Watched a do***entary a while back about the real event rather than the rather touchy feely book and movie,the Islander were actually treated with some brutality by the authorities who acted in a very ruthless manner determined to make a example of them,bottles still occasionally turn up and apparently go for thousands snapped up collectors.


----------



## voyagerx1 (Jan 21, 2009)

*Flotsam and Jetsome*



Peter Fielding said:


> According to my evening paper, it was this day (March 12th.) in 1941 that S.S. Politician went aground in the Hebrides with a cargo of whisky, giving rise to Compton Mackenzie's book "Whisky Galore". It's reckoned that the locals hid 250,000 bottles from the Customs officers.
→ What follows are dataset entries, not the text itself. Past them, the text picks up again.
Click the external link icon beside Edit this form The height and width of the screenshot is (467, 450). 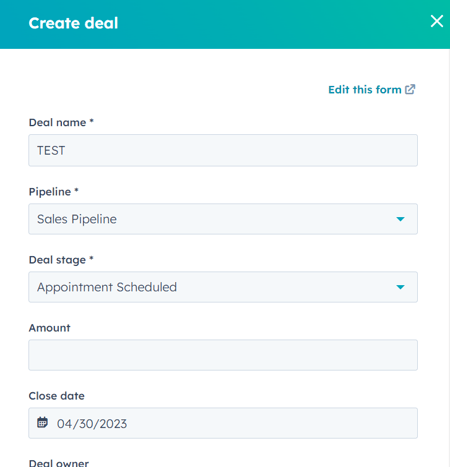click(410, 89)
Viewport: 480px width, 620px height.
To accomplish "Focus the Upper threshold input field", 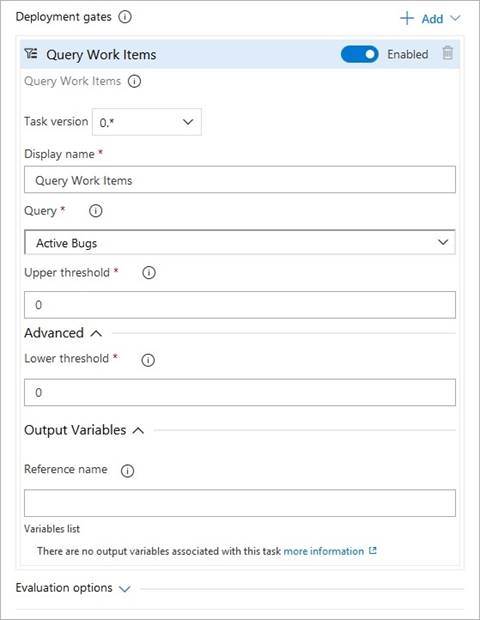I will click(x=240, y=305).
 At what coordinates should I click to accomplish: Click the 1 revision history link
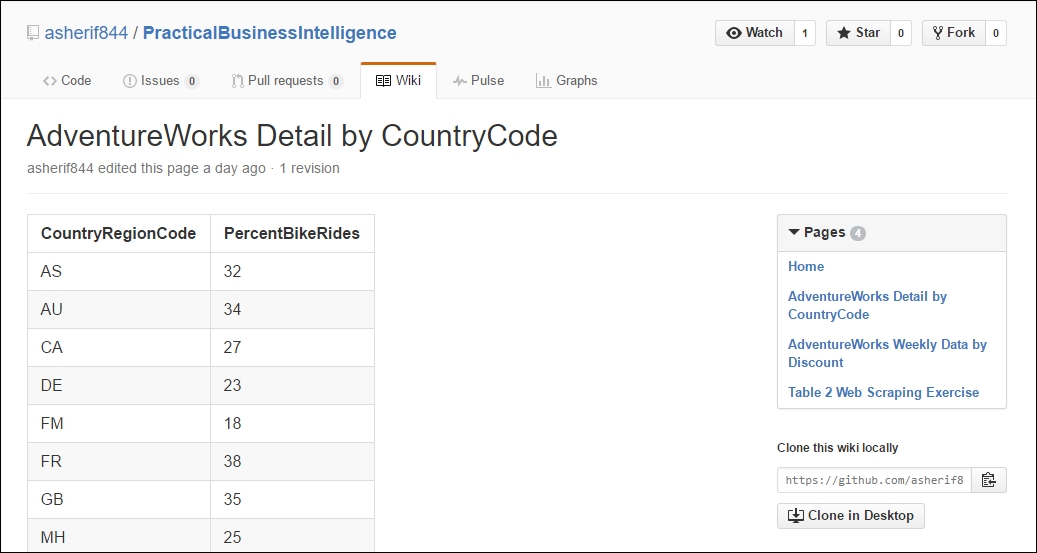(x=310, y=168)
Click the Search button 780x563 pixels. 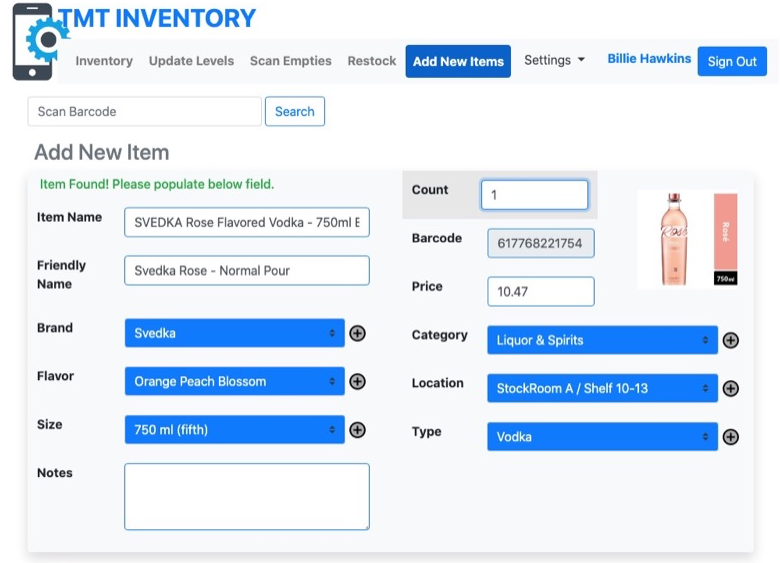coord(294,111)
Beats the hell out of the load of timber that went adrift in the Channel a few weeks ago!


LOL Pete depends whether you're looking to get alcohol poisoning or build a shed  *hic*


----------



## Derek Roger (Feb 19, 2005)

MARINEJOCKY said:


> I was married to a girl who's family came from North Uist and when we went for a visit I was told that there was little whisky on board but the locals went after all of the dunnage which was being returned to the States. There are no trees on the outer islands but plenty of home made whisky so I could well believe that story but it is the islands and I was told the story in the bar at the South Uist ferry port.


Dunnage is what ?? 

I always understood it to be wood / timber that was used in securing cargo
and was discarded after a cargo was discharged ; either by leaving at the port or later being jettisoned at sea ?

Derek


----------



## John Rogers (May 11, 2004)

Some of the dunnage that was used was the very best mahogany from the Philippines and was sought after by many a person for a wood carving hobby.

John.


----------



## MARINEJOCKY (Nov 25, 2007)

Again it was hearsay from the islanders but there was only a few cases of Chivas Regal onboard that was meant for the USA President. 

In normal cir***stances the dunnage would be left at the discharge port as the ship would have another cargo but those ships travelled back empty or relatively so and they took the wood back to be used again. 

When I lived in Tarbert some English salvage company went after the wreck and found some bottles which turned out to be wine. There was a big fanfare but when it was opened it was not good.


----------



## Tony D (May 2, 2004)

Hardly just a few, 28,000 cases
Here is a link to the event.
http://en.wikipedia.org/wiki/SS_Politician


----------



## MARINEJOCKY (Nov 25, 2007)

Like I said, I was told the story in a bar in South Uist which was probably ground zero or close to it for the bringing ashore of those few bottles. 28,000 cases and they made a big fuss (*)). Interesting reading and not a mention of dunnage but I can sure you that the ex-wifes family had stuff made from the wood.


----------



## Hamish Mackintosh (Jan 5, 2006)

Are you sure you have the right ship?I was on a Coaster the "Holdernidd"running animal feed from Hull to Belfast in the very early fifties, going north about, and while going thru the sound of Islay there was one of Ellermans of Hull ,hard aground(and I mean right up on the beach)green hull and all , the mate at the time told me that that was the ship running a cargo of Scotch to New York, had run into trouble(?) and was beached intentionally, and she was the ship that the film Whisky Galore had been made after,and she was so far up the beach I don't think there would have been much flotsam or jetsomearound.


----------



## Superlecky (Apr 15, 2006)

Referring to the posts about Flotsam & Jetsam earlier I hope this might be of interest.

In the case of jetsam, correctly said to be cargo thrown overboard to prevent the loss of the vessel, there is a further complication known as General or Particular Average.

General Average is when all the shippers with cargo on board bear the cost of the jetsam in proportion to the relative value of their respective cargo.

Particular Average is when the cost of the jetsam is born by just one of the shippers, normally the one whose cargo was jettisoned.


----------